Professor Rosalind Searle serves as the Director of the European Association of Work and Organizational Psychology (EAWOP) Impact Incubator. Professor Searle and colleague Dr Ishbel McWha-Hermann (Edinburgh) developed the EAWOP living wage animation which launched in May 2021. The animation offers an effective summary of current research from across the field, identifying the critical shift in perspective that work and organisational psychology provides on living wages and why they matter to individuals, their employers and wider society. It is now being used by the Living Wage Alliance, as well as the Dutch NGO Idh as part of their employer roadmap for agricultural producers internationally. It is also being used in university teaching materials across the world and is available in over ten languages. Beyond the EAWOP project, Professor Searle is working with Living Wage Scotland to offer an audit to firms looking to become a living wage employer.

Equal pay

Image of male and female figurines sitting on a stack of coins

Professor Martin Beirne, Dr Scott Hurrell and Professor Fiona Wilson have been working on an equal pay research project, especially the case of Glasgow City Council (GCC) workers.
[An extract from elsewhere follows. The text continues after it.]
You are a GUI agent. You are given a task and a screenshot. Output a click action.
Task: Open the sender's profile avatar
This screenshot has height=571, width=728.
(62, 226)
They have been looking at the question of what may be required to successfully mobilise action in order to achieve greater pay equity. As well as ongoing research on the GCC case, they have published several papers on equal pay and are forwarding a research agenda to better inform and influence further action, policy and employer behaviour. The team have worked with bodies such as Equal Opportunities Commission (Scotland) (now Equality and Human Rights Commission) and have provided evidence to Scottish Government committees focusing on workplace equality.

Menopause: Changing minds about changing bodies

Image of a notebook with menopause written on the front

Age discrimination in the workplace is an issue which continues within organisations and the workforce. Professor Kat Riach's research is helping to support organisations and raise awareness of the important theme of menopause at work. In collaboration with a team of multidisciplinary researchers from medicine and health sciences, she has created an evidence-based resource to help organisations embed ‘best practice’ menopause policy and aid organisational culture change. Since its launch in 2019, it has been accessed over 10,000 times across 52 countries and is a world first in providing open access menopausal guidance specifically for line managers and supporting women through menopausal transition. Professor Riach is currently partnering with industry leaders and national governments to explore and advise on how workplaces can become culturally and environmentally welcoming to all bodies of all ages.